Aligning recovery and sustainable growth – Isabel Fernandez, head of Wholesale Banking
“Clean energy and smart infrastructure are at the heart of a climate-neutral, post-corona economy. As a bank, we have a big role to play in speeding up sustainable growth: we’ve set apart funding for Covid-19 facilities for clients who need our help the most and we’re actively helping clients transition to more sustainable business models. Our Terra approach, for example, looks at the technology shift that’s needed across sectors to slow global warming and then measures this against the actual technology clients are using or plan on using in the future.
“Also, while refurbishing buildings will improve energy efficiency and create new jobs, we have to look at generating direct savings on energy bills, which is what homeowners need now more than ever. Instead of focusing on energy labels only, we need to look at household appliances and people’s behaviour as catalysts for change. We have to change the way we heat because in the end, it’s energy use that causes carbon emissions.”
Data & internet – Roel Louwhoff, chief operations officer
“With so many countries in lockdown over the past months, ING became a virtual bank more than ever before – for customers, clients and employees. And with the continuing drive for digitalisation, this is only going to increase. This makes data and the internet the infrastructure for any sustainable growth plan. If we want to come out of the crisis stronger, we need to be masters of data. Its quality needs to be high, it needs to be accessible, and there need to be consistent standards and technology for exchanging data across the bank. Data can make us a smarter bank and bring tremendous opportunities to make banking safer, more personal and easier for our customers.
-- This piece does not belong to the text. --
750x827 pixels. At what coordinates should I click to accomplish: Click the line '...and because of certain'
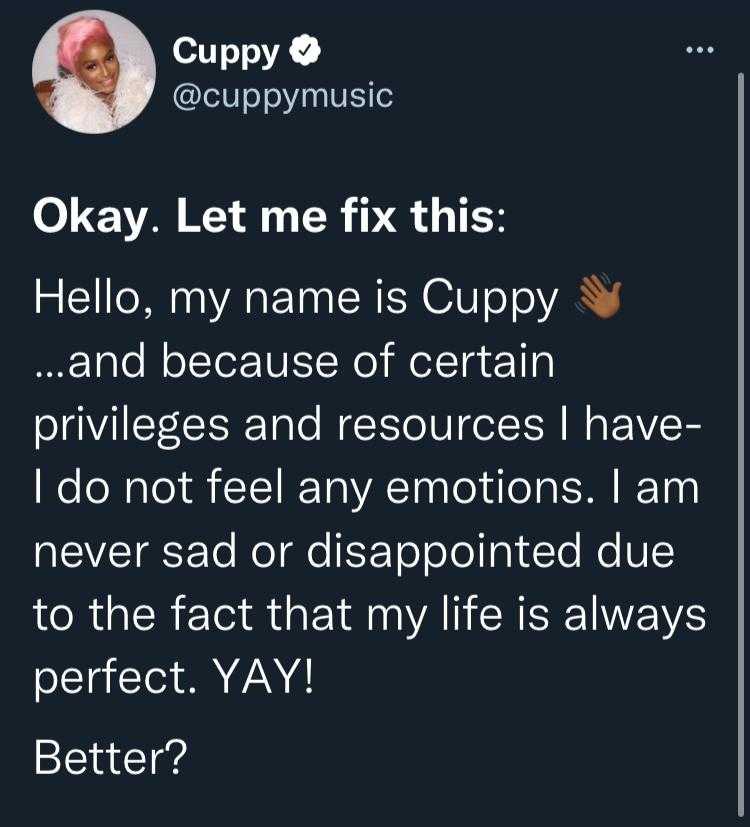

“It’s also absolutely vital to guarantee continuity and capacity of our operations and systems support. Looking outward, working from home is expected to become more prevalent post-corona now that it has proven to be so effective. That makes things like broadband coverage key to a sustainable recovery.”
Reflect, rethink and reset – Steven van Rijswijk, chief executive officer
“It felt for most of us as though the world changed from one day to the next. At ING, our focus has been on protecting our employees’ health and wellbeing and supporting our customers and communities through the crisis. At the same time, the challenges society was facing before Covid-19 never disappeared. Climate change. Financial distress. Plus, digitalisation is progressing faster than ever.
“This is a unique opportunity to define new ways of doing business and developing the economy. We can maintain many of the recent improvements in cleaner air, returning nature and reduced greenhouse gas emissions, while simultaneously creating jobs and supporting people’s livelihoods. We believe that the relief efforts focused on today have to coincide with recovery efforts that are focused on tomorrow.”